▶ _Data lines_
────────
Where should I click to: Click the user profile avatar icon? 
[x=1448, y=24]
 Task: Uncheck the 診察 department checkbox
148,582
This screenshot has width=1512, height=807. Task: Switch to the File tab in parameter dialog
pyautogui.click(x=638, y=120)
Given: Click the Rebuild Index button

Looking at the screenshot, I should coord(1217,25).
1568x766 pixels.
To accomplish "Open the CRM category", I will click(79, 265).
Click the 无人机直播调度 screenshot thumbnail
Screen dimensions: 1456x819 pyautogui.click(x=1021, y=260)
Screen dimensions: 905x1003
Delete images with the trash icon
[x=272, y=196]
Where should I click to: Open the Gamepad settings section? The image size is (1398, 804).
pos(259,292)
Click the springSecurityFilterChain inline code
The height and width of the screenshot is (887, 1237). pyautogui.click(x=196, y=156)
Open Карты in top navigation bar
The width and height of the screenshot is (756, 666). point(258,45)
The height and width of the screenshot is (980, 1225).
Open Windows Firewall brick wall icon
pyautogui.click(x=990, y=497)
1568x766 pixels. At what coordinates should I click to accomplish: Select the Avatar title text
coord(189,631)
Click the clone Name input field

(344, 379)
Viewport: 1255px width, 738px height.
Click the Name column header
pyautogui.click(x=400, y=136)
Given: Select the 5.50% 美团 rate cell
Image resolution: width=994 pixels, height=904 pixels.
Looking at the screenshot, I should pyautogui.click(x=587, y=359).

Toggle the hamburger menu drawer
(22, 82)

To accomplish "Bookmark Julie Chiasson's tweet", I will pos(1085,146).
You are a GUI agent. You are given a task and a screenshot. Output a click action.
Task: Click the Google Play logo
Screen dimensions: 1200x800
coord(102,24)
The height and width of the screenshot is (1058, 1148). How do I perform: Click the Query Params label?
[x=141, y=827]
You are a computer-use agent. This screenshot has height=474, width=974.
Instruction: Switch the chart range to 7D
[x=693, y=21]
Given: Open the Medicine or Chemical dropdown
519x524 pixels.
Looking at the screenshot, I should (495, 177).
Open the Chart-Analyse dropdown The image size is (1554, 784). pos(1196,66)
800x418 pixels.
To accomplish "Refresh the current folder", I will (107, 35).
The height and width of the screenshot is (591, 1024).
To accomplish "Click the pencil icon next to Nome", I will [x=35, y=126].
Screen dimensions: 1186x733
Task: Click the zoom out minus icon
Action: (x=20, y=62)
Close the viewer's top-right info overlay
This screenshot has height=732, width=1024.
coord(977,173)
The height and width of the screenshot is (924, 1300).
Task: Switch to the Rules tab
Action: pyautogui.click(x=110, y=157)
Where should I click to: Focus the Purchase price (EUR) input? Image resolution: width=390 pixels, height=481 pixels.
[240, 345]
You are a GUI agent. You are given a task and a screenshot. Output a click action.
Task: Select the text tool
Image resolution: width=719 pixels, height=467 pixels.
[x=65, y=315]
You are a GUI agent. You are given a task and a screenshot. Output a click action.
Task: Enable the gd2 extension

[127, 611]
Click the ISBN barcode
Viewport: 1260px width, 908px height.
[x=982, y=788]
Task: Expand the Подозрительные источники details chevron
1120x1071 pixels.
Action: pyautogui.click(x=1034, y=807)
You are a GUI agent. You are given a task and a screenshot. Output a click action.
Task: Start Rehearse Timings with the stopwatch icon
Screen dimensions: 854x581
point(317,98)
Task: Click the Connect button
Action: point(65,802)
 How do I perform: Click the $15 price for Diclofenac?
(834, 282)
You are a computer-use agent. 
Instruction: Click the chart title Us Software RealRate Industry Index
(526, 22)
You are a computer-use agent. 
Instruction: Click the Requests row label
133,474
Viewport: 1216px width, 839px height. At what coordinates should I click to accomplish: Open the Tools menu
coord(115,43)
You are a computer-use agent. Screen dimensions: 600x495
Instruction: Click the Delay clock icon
────────
▶ _TASK_
Reproduce every row above verbatim, with no changes to wording, spacing, or order.

▶ _ANSWER BELOW_
Where should I click to: Click the user profile avatar icon? 
[x=1448, y=24]
 Task: Uncheck the 診察 department checkbox
148,582
This screenshot has width=1512, height=807. Task: Switch to the File tab in parameter dialog
pyautogui.click(x=638, y=120)
Given: Click the Rebuild Index button

Looking at the screenshot, I should coord(1217,25).
1568x766 pixels.
To accomplish "Open the CRM category", I will click(79, 265).
Click the 无人机直播调度 screenshot thumbnail
Screen dimensions: 1456x819 pyautogui.click(x=1021, y=260)
Screen dimensions: 905x1003
Delete images with the trash icon
[x=272, y=196]
Where should I click to: Open the Gamepad settings section? The image size is (1398, 804).
pos(259,292)
Click the springSecurityFilterChain inline code
The height and width of the screenshot is (887, 1237). pyautogui.click(x=196, y=156)
Open Карты in top navigation bar
The width and height of the screenshot is (756, 666). point(258,45)
The height and width of the screenshot is (980, 1225).
Open Windows Firewall brick wall icon
pyautogui.click(x=990, y=497)
1568x766 pixels. At what coordinates should I click to accomplish: Select the Avatar title text
coord(189,631)
Click the clone Name input field

(344, 379)
Viewport: 1255px width, 738px height.
Click the Name column header
pyautogui.click(x=400, y=136)
Given: Select the 5.50% 美团 rate cell
Image resolution: width=994 pixels, height=904 pixels.
Looking at the screenshot, I should pyautogui.click(x=587, y=359).

Toggle the hamburger menu drawer
(22, 82)

To accomplish "Bookmark Julie Chiasson's tweet", I will pos(1085,146).
You are a GUI agent. You are given a task and a screenshot. Output a click action.
Task: Click the Google Play logo
Screen dimensions: 1200x800
coord(102,24)
The height and width of the screenshot is (1058, 1148). How do I perform: Click the Query Params label?
[x=141, y=827]
You are a computer-use agent. This screenshot has height=474, width=974.
Instruction: Switch the chart range to 7D
[x=693, y=21]
Given: Open the Medicine or Chemical dropdown
519x524 pixels.
Looking at the screenshot, I should (495, 177).
Open the Chart-Analyse dropdown The image size is (1554, 784). pos(1196,66)
800x418 pixels.
To accomplish "Refresh the current folder", I will (107, 35).
The height and width of the screenshot is (591, 1024).
To accomplish "Click the pencil icon next to Nome", I will [x=35, y=126].
Screen dimensions: 1186x733
Task: Click the zoom out minus icon
Action: (x=20, y=62)
Close the viewer's top-right info overlay
This screenshot has height=732, width=1024.
coord(977,173)
The height and width of the screenshot is (924, 1300).
Task: Switch to the Rules tab
Action: pyautogui.click(x=110, y=157)
Where should I click to: Focus the Purchase price (EUR) input? Image resolution: width=390 pixels, height=481 pixels.
[240, 345]
You are a GUI agent. You are given a task and a screenshot. Output a click action.
Task: Select the text tool
Image resolution: width=719 pixels, height=467 pixels.
[x=65, y=315]
You are a GUI agent. You are given a task and a screenshot. Output a click action.
Task: Enable the gd2 extension

[127, 611]
Click the ISBN barcode
Viewport: 1260px width, 908px height.
[x=982, y=788]
Task: Expand the Подозрительные источники details chevron
1120x1071 pixels.
Action: pyautogui.click(x=1034, y=807)
You are a GUI agent. You are given a task and a screenshot. Output a click action.
Task: Start Rehearse Timings with the stopwatch icon
Screen dimensions: 854x581
point(317,98)
Task: Click the Connect button
Action: point(65,802)
 How do I perform: Click the $15 price for Diclofenac?
(834, 282)
You are a computer-use agent. 
Instruction: Click the chart title Us Software RealRate Industry Index
(526, 22)
You are a computer-use agent. 
Instruction: Click the Requests row label
133,474
Viewport: 1216px width, 839px height. At what coordinates should I click to accomplish: Open the Tools menu
coord(115,43)
You are a computer-use agent. Screen dimensions: 600x495
Instruction: Click the Delay clock icon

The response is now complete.